Work item: Would you please copy out each entry exactly?

Records provided:
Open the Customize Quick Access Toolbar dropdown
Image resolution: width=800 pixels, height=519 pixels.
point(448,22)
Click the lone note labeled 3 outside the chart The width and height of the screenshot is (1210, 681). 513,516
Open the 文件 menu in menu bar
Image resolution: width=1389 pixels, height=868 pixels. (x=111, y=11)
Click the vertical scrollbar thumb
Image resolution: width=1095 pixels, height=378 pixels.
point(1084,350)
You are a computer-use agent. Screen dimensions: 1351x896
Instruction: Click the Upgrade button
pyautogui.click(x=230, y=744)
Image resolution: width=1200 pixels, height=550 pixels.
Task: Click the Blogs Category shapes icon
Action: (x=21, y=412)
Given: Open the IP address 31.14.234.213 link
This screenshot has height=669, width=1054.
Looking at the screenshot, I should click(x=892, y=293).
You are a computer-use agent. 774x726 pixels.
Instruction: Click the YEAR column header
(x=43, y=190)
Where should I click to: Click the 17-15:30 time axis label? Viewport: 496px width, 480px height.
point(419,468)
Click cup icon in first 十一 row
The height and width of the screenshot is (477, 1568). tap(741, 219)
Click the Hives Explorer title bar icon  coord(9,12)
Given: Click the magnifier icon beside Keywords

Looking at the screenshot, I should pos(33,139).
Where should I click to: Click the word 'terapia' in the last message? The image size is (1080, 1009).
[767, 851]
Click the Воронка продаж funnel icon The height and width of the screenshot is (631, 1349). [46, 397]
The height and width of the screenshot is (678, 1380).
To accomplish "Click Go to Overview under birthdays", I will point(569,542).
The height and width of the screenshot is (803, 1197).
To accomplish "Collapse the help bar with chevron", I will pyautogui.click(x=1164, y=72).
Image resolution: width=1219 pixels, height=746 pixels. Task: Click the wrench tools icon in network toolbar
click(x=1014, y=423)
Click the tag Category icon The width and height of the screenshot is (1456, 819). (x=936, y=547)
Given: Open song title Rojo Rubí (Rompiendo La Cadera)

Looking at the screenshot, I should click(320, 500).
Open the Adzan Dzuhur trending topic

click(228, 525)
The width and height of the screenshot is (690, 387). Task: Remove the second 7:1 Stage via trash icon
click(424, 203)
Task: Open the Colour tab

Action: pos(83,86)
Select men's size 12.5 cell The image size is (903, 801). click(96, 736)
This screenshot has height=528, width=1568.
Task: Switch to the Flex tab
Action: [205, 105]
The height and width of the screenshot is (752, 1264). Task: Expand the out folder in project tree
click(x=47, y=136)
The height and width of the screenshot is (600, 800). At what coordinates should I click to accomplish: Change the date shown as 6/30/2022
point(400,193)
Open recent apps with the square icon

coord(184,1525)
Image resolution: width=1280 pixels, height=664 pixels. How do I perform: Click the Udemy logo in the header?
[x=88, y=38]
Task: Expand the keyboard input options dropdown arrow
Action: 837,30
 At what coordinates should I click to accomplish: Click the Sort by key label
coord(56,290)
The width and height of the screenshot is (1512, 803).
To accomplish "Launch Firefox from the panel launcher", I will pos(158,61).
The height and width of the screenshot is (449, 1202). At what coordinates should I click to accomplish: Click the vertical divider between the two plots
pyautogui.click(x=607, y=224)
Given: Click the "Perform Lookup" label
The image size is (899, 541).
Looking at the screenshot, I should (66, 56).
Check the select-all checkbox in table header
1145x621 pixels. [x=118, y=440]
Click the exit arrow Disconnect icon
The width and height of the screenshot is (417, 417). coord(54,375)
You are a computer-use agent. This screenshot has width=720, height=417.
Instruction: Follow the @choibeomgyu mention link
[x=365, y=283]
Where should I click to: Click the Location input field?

Exercise response:
Open the Customize Quick Access Toolbar dropdown
Image resolution: width=800 pixels, height=519 pixels.
point(448,22)
Click the lone note labeled 3 outside the chart The width and height of the screenshot is (1210, 681). 513,516
Open the 文件 menu in menu bar
Image resolution: width=1389 pixels, height=868 pixels. (x=111, y=11)
Click the vertical scrollbar thumb
Image resolution: width=1095 pixels, height=378 pixels.
point(1084,350)
You are a computer-use agent. Screen dimensions: 1351x896
Instruction: Click the Upgrade button
pyautogui.click(x=230, y=744)
Image resolution: width=1200 pixels, height=550 pixels.
Task: Click the Blogs Category shapes icon
Action: (x=21, y=412)
Given: Open the IP address 31.14.234.213 link
This screenshot has height=669, width=1054.
Looking at the screenshot, I should click(x=892, y=293).
You are a computer-use agent. 774x726 pixels.
Instruction: Click the YEAR column header
(x=43, y=190)
Where should I click to: Click the 17-15:30 time axis label? Viewport: 496px width, 480px height.
point(419,468)
Click cup icon in first 十一 row
The height and width of the screenshot is (477, 1568). tap(741, 219)
Click the Hives Explorer title bar icon  coord(9,12)
Given: Click the magnifier icon beside Keywords

Looking at the screenshot, I should pos(33,139).
Where should I click to: Click the word 'terapia' in the last message? The image size is (1080, 1009).
[767, 851]
Click the Воронка продаж funnel icon The height and width of the screenshot is (631, 1349). [46, 397]
The height and width of the screenshot is (678, 1380).
To accomplish "Click Go to Overview under birthdays", I will point(569,542).
The height and width of the screenshot is (803, 1197).
To accomplish "Collapse the help bar with chevron", I will pyautogui.click(x=1164, y=72).
Image resolution: width=1219 pixels, height=746 pixels. Task: Click the wrench tools icon in network toolbar
click(x=1014, y=423)
Click the tag Category icon The width and height of the screenshot is (1456, 819). (x=936, y=547)
Given: Open song title Rojo Rubí (Rompiendo La Cadera)

Looking at the screenshot, I should click(320, 500).
Open the Adzan Dzuhur trending topic

click(228, 525)
The width and height of the screenshot is (690, 387). Task: Remove the second 7:1 Stage via trash icon
click(424, 203)
Task: Open the Colour tab

Action: pos(83,86)
Select men's size 12.5 cell The image size is (903, 801). click(96, 736)
This screenshot has height=528, width=1568.
Task: Switch to the Flex tab
Action: [205, 105]
The height and width of the screenshot is (752, 1264). Task: Expand the out folder in project tree
click(x=47, y=136)
The height and width of the screenshot is (600, 800). At what coordinates should I click to accomplish: Change the date shown as 6/30/2022
point(400,193)
Open recent apps with the square icon

coord(184,1525)
Image resolution: width=1280 pixels, height=664 pixels. How do I perform: Click the Udemy logo in the header?
[x=88, y=38]
Task: Expand the keyboard input options dropdown arrow
Action: 837,30
 At what coordinates should I click to accomplish: Click the Sort by key label
coord(56,290)
The width and height of the screenshot is (1512, 803).
To accomplish "Launch Firefox from the panel launcher", I will pos(158,61).
The height and width of the screenshot is (449, 1202). At what coordinates should I click to accomplish: Click the vertical divider between the two plots
pyautogui.click(x=607, y=224)
Given: Click the "Perform Lookup" label
The image size is (899, 541).
Looking at the screenshot, I should (66, 56).
Check the select-all checkbox in table header
1145x621 pixels. [x=118, y=440]
Click the exit arrow Disconnect icon
The width and height of the screenshot is (417, 417). coord(54,375)
You are a computer-use agent. This screenshot has width=720, height=417.
Instruction: Follow the @choibeomgyu mention link
[x=365, y=283]
Where should I click to: Click the Location input field?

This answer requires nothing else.